Proving reasonability or otherwise of non-compete clauses, on the balance of probability, is a floating process. Like the non-compete clause itself, the question of whether or not a non-compete clause is reasonable is a question of fact and depends on the individual circumstances. Still, judicial precedents have laid down a three-prong disjunctive test to be employed in determining reasonableness. First is the scope of the restricted activity. The court will be persuaded to hold a non-compete clause reasonable where it narrows the restriction to the same line of an employer’s business or prohibits solicitation of the employer’s customers and clients/clients. A broad restriction of any kind of trade or business has been held to be unreasonable and contrary to public policy.
Second is the duration of the restriction. To be reasonable, the restrictive period should at least be around six months or less provided that such short period will not prejudice any proprietary interest of the employer. In determining a reasonable period, judicial attitude to this criterion has been quite helpful. Evident from the Supreme Court of Ontario’s decision in Ceridian Dayforce Corporation v. Daniel Wright, 2017 ONSC 6763 (CanLII) is the unreasonableness of a twelve-month restrictive period.
The third test relates to the geographical scope of the restriction. A non-compete clause is likely to be held reasonable where it restricts the employee from engaging in competitive business(es) in the same area or close to where the employer carries on his business. Where the territorial restriction is overly wide and broad or states no geographical limit, it is more likely to be legally unreasonable as held in Kohler Canada Co. v. Porter (2002), 2002 CanLII 49614 (ON SC) and the Albertan case of Enerflow Industries Inc. v Surefire Industries Ltd., 2013 ABQB 196 at 36 (CanLII).
- Propriety Interest vs Public Interest
Democratic principles of fairness, equity and justice are also relevant and applicable to employment law. Given that non-compete clauses are generally unreasonable and contrary to public policy, a rebuttal of this presumption requires proof of the employer’s exceptional proprietary interest in addition to establishing potential competition with principles of reasonableness. This may relate to balancing both private and public interests in establishing detrimental incidents, e.g, employee’s acquisition of an employer’s trade secrets or influence over the latter’s customers as a result of the skill, judgment and trust reposed in the employee during employment. In the words of Justice
- T. McCarthy in Enerf/ow Industries Inc. v Surefire Industries Ltd (Supra) at 35, when quoting the decision in Thienes v Godenir, 2011 SKQB 271, 380 Sask R 145 at para. 41, stated that “If the restrictive covenant cannot be seen as protecting a valid proprietary interest it is not enforceable. If the sole purpose of the restrictive covenant is to prevent competition, it will be held to be contrary to the public interest.”

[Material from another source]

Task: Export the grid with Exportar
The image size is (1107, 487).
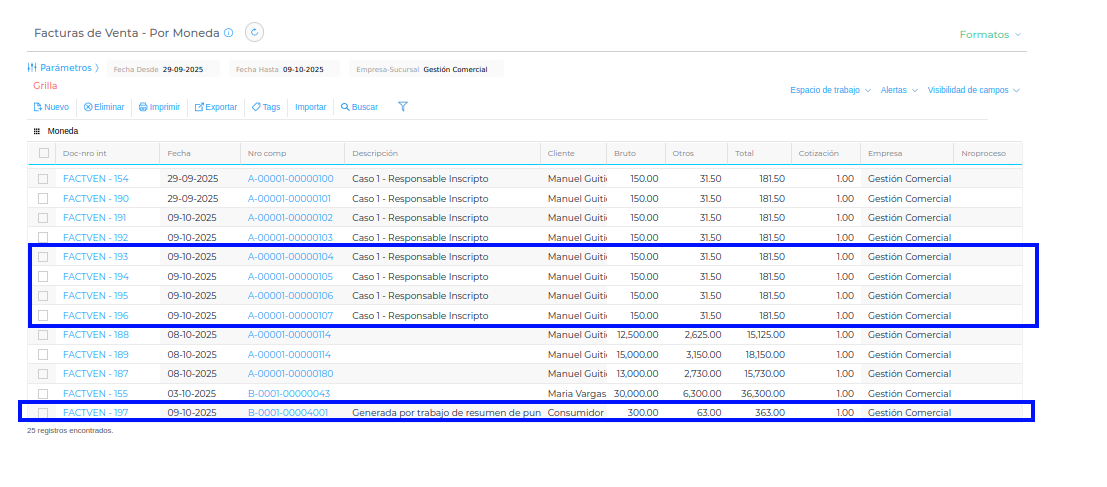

- Wording and Bargaining Power
From the forgoing, it will appear that the enforceability of non-compete clauses are wholly dependent on the choice of words expressed in employment contracts. As such, non compete clauses will be judicially interpreted as presented having regards to conventional interpretational rules.Venture Capital USA Inc. v. Yorkton Securities Inc., (2005), 2005 Canlll 15708 (ON CA). Where wording is ambiguous, “freedom of contract, equality of bargaining power are also important considerations as to whether contra proferentum might apply to interpretation disputes”. Enerflow Industries Inc. v Surefire Industries Ltd (Supra) at 33.
Non-compete clauses are not forbidden as they operate to balance the interests of both the employer and employee, post-employment. With the above analysis, the effort of having this specie of legal and economical protection in employment contracts should be conscious of the legal idiosyncrasies that define their reasonableness and enforceability. Thanks for reading and we hope this helps.
Author: Akindele Tawoju
Please note that this publication does not proffer legal advice and does not create a lawyer-client relationship. For assistance on any legal issues in relation to non-compete clauses and employment in general including employment contract review, please contact us today by sending an e-mail to [email protected]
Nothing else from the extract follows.